The outfall is less than 200 metres on the Port of Napier side of the public viewing platform which extends out over the waves crashing on the beach, but which had been closed by the Napier City Council since last Saturday because of the danger created by three-metre swells.
A warning sign blocked the entrance to that platform as it had done since last Saturday, and other signs were in place nearby, including close to the outfall pipe, which is higher up the beach, closer to the pathway, and was being reached by the occasional wave, while seas had been crashing against the front of the viewing platform.
The Marine Parade viewing platform was still closed today after five days of heavy seas. Two young people understood to have been standing on a stormwater outfall pipe about 200 metres away were washed into the sea and rescued yesterday. Photo / Caron Copek
A person who arrived on the beach moments after the wave hit the couple described how the pair was pushed to the right down the loose-shingle beach and into the surf.
Sycamore said police were alerted about 2.20pm with reports of two people in the water. Two officers were quickly on the scene, one a trained lifeguard with their own equipment and wetsuit who leapt into the surf to try to rescue the couple.
While the male made it back to shore, police reached the female as she was being taken beyond the breakers and she was supported in the water awaiting the Lowe Corporation Rescue Helicopter which, with a growing number of onlookers on the beach hoisted the woman and one officer in separate lifts to safety on the shore.
The second officer was taken aboard Port of Napier pilot boat the Pania and transferred soon afterwards to Coastguard Hawke’s Bay’s rescue craft the Celia Knowles.

◆ ◆ ◆

* [PROBLEMS]:
1. Check each statement against the report on the Napier beach rescue and answer yes or no, quoting the words of the report that settle it.
(a) The viewing platform had been shut since last Saturday.
(b) Police were alerted about 3.20pm.
(c) The second officer was lifted from the water straight onto the Coastguard craft.
2. Write the next part of the report on the Napier beach rescue, picking up after its final sentence.

* [INFORMATION SHOWN]:
◆ ◆ ◆

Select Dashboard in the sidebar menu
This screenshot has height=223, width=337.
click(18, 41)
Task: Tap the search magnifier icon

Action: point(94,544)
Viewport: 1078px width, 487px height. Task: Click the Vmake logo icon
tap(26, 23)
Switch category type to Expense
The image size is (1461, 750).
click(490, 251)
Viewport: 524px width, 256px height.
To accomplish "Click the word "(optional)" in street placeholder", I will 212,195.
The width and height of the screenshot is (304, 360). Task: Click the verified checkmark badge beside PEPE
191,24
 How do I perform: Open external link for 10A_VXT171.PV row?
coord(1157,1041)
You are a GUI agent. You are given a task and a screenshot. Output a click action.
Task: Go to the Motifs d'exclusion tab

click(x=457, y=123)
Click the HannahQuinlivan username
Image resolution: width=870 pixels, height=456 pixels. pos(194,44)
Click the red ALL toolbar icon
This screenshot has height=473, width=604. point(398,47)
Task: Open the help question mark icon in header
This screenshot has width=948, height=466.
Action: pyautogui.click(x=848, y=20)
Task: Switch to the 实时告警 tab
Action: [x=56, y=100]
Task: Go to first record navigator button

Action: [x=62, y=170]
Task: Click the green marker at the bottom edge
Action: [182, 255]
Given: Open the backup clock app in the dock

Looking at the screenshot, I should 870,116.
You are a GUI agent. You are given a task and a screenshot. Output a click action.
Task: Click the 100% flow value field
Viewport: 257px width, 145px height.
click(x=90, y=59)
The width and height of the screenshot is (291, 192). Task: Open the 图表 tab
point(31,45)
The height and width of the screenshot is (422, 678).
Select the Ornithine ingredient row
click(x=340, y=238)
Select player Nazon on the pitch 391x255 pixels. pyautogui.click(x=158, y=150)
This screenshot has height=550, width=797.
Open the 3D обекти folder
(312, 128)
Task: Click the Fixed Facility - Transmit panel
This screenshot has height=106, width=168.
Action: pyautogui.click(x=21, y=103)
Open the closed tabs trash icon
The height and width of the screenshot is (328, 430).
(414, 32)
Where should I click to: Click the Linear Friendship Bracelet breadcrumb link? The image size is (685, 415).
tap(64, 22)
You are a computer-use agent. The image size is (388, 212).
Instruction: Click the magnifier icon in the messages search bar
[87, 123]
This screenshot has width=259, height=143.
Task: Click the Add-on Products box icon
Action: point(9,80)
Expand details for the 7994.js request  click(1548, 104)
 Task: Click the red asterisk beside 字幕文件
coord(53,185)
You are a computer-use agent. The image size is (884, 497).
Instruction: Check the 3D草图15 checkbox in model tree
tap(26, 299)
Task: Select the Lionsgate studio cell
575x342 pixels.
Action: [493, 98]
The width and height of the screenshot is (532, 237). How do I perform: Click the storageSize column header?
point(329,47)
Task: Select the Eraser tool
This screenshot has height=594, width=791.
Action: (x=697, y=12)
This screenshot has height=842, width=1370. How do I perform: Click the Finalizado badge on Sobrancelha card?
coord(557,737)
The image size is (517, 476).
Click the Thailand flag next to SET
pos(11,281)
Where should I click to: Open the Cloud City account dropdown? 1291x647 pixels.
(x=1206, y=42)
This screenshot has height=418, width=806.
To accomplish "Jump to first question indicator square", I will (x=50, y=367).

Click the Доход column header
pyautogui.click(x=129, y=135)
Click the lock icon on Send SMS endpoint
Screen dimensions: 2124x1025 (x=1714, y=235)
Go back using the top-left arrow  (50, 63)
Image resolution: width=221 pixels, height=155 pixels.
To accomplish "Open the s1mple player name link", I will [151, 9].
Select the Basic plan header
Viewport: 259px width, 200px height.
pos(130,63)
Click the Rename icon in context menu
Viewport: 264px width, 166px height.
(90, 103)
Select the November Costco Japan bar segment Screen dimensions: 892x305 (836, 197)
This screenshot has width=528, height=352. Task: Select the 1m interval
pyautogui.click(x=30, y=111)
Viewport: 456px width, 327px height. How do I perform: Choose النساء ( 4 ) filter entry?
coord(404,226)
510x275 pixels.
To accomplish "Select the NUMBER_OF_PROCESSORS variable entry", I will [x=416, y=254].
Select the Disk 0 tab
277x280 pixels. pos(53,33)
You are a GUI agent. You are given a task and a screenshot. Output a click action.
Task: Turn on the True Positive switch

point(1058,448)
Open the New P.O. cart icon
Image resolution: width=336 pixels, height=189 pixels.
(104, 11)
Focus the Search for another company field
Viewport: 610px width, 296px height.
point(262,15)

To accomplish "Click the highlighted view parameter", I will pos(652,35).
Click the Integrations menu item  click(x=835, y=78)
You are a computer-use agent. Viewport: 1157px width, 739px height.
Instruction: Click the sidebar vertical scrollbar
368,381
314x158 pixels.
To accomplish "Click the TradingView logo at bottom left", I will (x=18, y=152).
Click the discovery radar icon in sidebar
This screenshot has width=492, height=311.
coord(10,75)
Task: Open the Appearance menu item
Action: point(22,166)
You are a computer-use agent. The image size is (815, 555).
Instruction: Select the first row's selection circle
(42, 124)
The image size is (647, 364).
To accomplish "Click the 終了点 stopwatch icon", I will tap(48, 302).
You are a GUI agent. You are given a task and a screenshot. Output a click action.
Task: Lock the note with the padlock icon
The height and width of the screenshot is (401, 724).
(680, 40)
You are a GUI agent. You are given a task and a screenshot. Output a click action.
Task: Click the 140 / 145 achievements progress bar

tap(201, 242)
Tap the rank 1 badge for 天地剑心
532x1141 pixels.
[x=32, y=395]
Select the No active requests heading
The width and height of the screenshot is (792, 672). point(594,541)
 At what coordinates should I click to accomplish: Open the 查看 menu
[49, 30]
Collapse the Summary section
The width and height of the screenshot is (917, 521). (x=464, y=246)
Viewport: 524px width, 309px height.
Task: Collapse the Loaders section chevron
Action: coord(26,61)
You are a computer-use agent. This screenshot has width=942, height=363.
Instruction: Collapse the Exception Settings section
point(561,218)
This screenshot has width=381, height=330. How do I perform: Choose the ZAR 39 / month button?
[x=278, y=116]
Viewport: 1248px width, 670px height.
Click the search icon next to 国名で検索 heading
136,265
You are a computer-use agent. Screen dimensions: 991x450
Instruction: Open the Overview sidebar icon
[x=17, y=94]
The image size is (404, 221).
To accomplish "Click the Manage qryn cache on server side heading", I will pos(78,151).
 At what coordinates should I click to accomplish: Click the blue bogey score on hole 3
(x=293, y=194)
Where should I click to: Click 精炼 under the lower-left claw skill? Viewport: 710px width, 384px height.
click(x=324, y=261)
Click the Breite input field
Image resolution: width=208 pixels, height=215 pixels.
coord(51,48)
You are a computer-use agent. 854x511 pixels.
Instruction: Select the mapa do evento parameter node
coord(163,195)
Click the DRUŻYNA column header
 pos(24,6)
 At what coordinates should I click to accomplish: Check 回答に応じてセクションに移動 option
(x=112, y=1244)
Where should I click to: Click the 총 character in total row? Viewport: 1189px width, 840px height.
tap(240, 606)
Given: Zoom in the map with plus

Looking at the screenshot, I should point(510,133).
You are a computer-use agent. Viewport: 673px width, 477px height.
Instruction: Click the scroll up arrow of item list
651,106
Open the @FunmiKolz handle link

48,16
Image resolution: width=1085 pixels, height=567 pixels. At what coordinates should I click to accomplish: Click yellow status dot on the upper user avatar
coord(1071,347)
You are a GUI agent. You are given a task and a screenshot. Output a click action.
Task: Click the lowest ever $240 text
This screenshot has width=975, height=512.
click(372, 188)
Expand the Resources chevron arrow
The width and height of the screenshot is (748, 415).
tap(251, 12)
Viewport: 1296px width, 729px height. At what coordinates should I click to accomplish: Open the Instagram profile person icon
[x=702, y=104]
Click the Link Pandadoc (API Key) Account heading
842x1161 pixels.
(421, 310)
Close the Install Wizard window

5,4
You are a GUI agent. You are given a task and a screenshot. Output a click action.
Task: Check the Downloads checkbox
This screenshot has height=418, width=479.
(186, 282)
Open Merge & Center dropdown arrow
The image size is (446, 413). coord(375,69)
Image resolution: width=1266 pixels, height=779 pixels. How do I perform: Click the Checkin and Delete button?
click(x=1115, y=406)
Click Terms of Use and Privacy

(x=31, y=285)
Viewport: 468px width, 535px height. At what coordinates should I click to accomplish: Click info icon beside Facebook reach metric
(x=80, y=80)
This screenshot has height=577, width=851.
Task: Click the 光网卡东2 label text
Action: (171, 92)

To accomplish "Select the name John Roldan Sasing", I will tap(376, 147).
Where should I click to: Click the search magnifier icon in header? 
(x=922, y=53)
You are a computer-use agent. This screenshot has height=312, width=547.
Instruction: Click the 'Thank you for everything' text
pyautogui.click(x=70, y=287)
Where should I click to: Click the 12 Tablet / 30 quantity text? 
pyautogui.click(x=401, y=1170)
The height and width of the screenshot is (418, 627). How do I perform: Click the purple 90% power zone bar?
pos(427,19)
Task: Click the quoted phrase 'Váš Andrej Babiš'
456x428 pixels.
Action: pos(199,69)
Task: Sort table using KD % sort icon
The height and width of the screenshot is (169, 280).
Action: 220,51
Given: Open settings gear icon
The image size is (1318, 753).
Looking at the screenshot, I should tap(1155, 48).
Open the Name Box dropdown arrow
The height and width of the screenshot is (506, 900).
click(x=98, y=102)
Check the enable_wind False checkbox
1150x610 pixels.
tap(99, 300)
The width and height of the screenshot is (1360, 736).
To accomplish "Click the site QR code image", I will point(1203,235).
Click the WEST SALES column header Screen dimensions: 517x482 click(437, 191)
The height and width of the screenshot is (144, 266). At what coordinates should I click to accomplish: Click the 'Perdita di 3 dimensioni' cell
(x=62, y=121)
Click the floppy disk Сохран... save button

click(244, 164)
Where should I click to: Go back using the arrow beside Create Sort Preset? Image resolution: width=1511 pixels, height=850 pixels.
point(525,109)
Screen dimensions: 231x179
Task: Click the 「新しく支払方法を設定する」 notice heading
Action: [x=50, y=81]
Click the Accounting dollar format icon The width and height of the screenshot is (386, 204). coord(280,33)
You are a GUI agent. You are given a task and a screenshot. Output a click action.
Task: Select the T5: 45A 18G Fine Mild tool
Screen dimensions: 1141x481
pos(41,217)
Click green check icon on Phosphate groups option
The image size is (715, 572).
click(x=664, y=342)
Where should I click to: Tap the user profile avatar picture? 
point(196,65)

◆ ◆ ◆

* [RESULTS FOR THE EXERCISE]:
1.
(a) Yes: "which had been closed by the Napier City Council since last Saturday"
(b) No: "Sycamore said police were alerted about 2.20pm"
(c) No: "was taken aboard Port of Napier pilot boat the Pania and transferred soon afterwards to Coastguard Hawke’s Bay’s rescue craft the Celia Knowles"

2.
The young woman's rescuers bring her safely on dry land. Photo / Warren Buckland
“These people were very lucky,” said Sycamore, thanking Surf Life Saving and Coastguard for the assistance in a successful rescue.
It was the latest of numerous similar incidents on the coast off Marine Parade, including at least seven fatalities since the mid-1990s, but there have also been numerous rescues.
Two were just five weeks apart in 1994, one when a former Danish swimming champion was snatched off the beach by a wave during an idyllic January 31 7am stroll along the beach with her husband, who was stunned to see she had disappeared from his side and was being carried out beyond the breakers.
A surf life saver on his way to work stopped, grabbed a rescue belt from his car, dived into the surf to reach the woman and get her back ashore just as a rescue helicopter was approaching the scene.
And on March 3 that year a young woman on a late night stroll was also dragged out to sea, her stunned partner guided only by her screams in the dark calling for help, with a police officer stripping and diving into the water to effect a rescue as further police arrived and played a light on rescuer and rescuer struggled in the seas.